**Problem details**
Your reply should be one number: how many lines of the material contain the word "settings".

**Supplied data**
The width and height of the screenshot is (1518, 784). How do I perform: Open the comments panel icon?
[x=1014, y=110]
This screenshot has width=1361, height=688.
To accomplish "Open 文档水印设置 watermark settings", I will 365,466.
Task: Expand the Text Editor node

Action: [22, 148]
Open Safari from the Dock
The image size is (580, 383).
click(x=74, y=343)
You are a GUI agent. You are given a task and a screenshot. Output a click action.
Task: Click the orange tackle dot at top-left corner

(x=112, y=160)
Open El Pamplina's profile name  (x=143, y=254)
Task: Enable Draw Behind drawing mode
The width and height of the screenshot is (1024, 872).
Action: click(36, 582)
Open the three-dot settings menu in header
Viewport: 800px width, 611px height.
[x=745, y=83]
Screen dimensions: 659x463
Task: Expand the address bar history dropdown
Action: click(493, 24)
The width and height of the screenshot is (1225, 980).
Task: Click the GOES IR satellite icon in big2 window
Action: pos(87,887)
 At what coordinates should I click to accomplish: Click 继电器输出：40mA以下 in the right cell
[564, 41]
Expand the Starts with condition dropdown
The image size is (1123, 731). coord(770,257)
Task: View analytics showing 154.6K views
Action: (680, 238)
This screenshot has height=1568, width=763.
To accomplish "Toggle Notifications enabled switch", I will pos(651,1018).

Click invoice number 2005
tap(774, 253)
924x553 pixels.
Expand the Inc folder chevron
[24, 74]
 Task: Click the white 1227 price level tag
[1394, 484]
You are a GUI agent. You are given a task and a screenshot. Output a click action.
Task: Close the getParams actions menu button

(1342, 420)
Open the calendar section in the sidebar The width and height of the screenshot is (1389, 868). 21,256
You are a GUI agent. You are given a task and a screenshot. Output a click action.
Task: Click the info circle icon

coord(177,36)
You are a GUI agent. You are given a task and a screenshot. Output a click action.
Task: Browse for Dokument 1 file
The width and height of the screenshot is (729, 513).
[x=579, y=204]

**Completed task**
2